Just days after the 14 Riverside attack and the storm that fell on The New York Times for publishing gruesome pictures of the raid, some of the pictures have found their way to the auctioneer's hammer.
Mr Kabir Dhanji, a Kenyan-born photojournalist, who has worked for some of the biggest international media houses, has decided to sell the pictures for as much as Sh50,000 per photo through Getty Images.
Getty is a visual media company with headquarters in Seattle, United States, which is a supplier of stock images, editorial photography, video and music with an archive of over 200 million assets.
Mr Dhanji has worked across Africa, covering and documenting the continent.
The self-taught photographer -- with what he describes as a "skewed lens, that is constantly and forever learning to see and see again" -- has put a price on the lifeless bodies of innocent people.

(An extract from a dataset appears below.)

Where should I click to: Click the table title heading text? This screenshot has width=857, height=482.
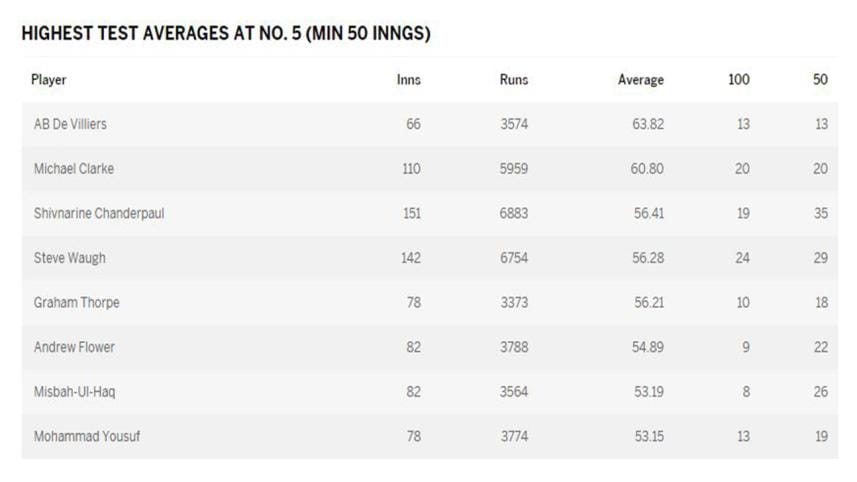225,34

The Nation combed through the pages of Getty Images and found the Dusit photos being auctioned and credit given to AFP. According to the caption, credit should be given to him, AFP and Getty Images.

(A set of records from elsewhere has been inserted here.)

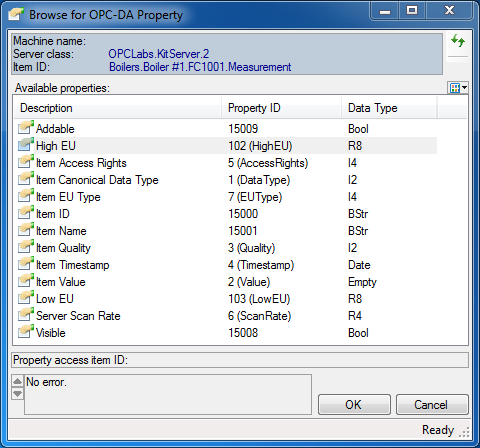The image size is (480, 448).
Task: Click the Cancel button
Action: [432, 405]
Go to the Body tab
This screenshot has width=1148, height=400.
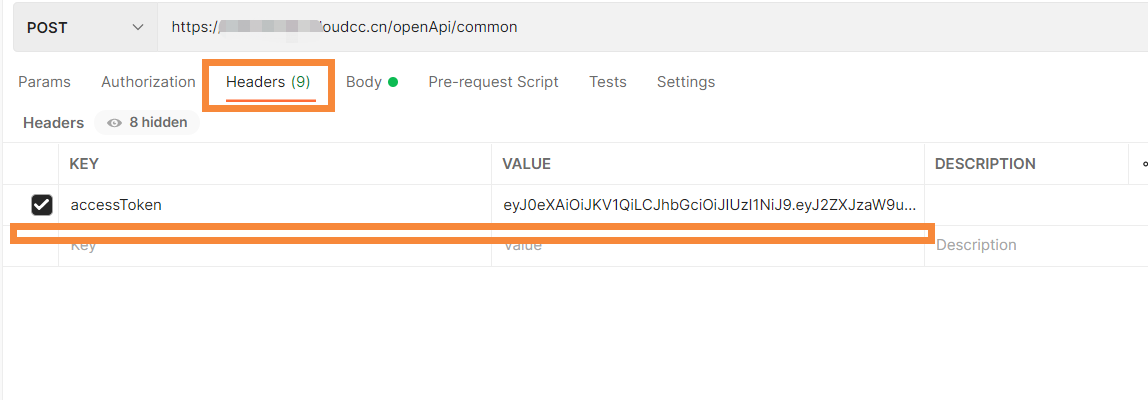click(x=371, y=82)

This comes after Kenyans accused the New York Times of employing double standards by publishing bodies of attack victims in Africa, while concealing them when attacks happen in America.

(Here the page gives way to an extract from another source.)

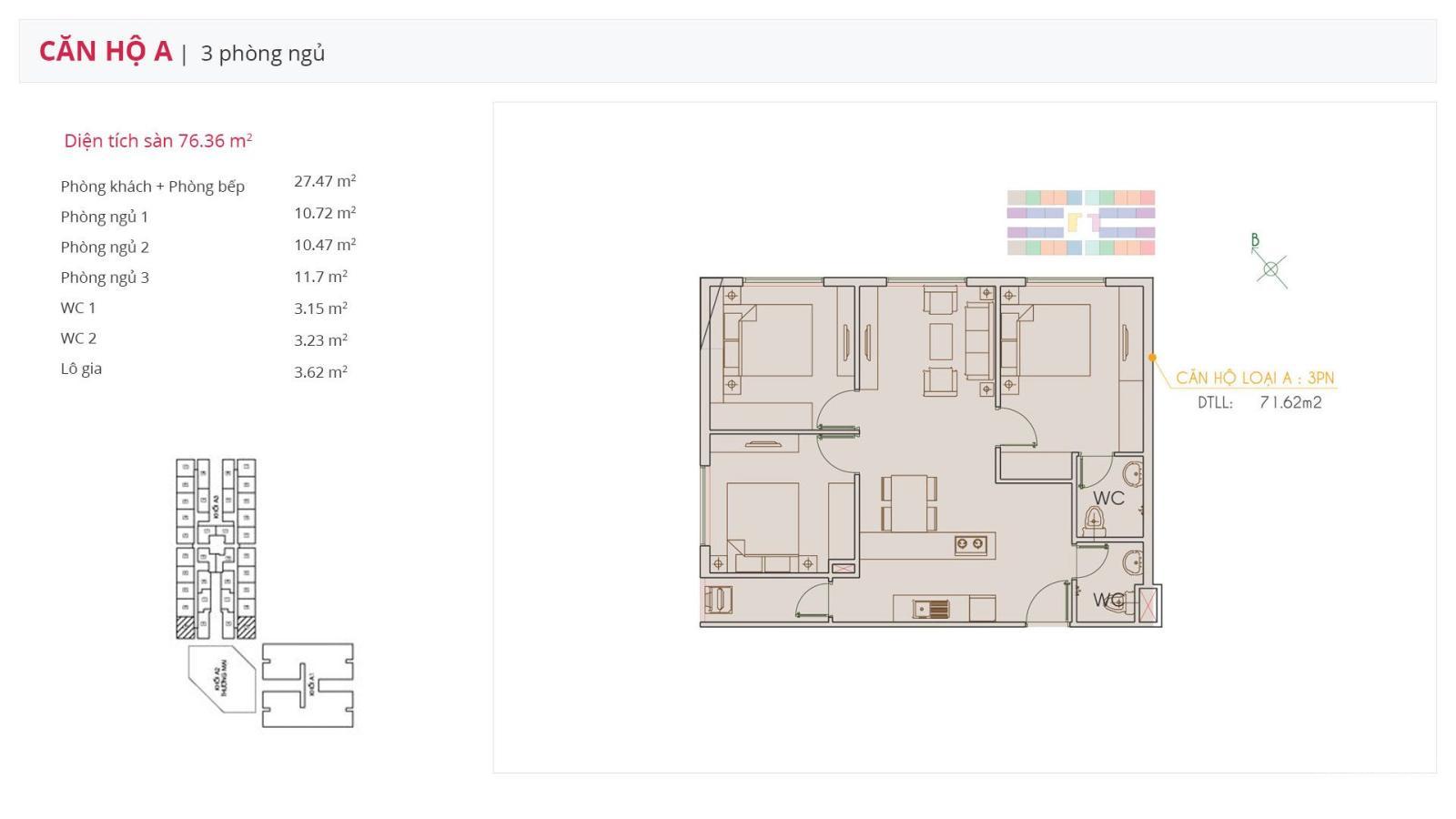
Task: Click the kitchen sink icon
Action: coord(931,608)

The paper has largely been unapologetic despite a demand by the Media Council of Kenya and ordinary Kenyans to pull down the gory images.
But in an explainer published on Thursday, Mr Marc Lacey, NYT national editor, said the paper would "convene a group of people to come up with clearer guidelines."
Mr Lacey said the decision to publish the picture had split the newsroom: "To give you a sense of how difficult these decisions are, there are people in the newsroom who felt in retrospect that we shouldn't have run the Nairobi photo."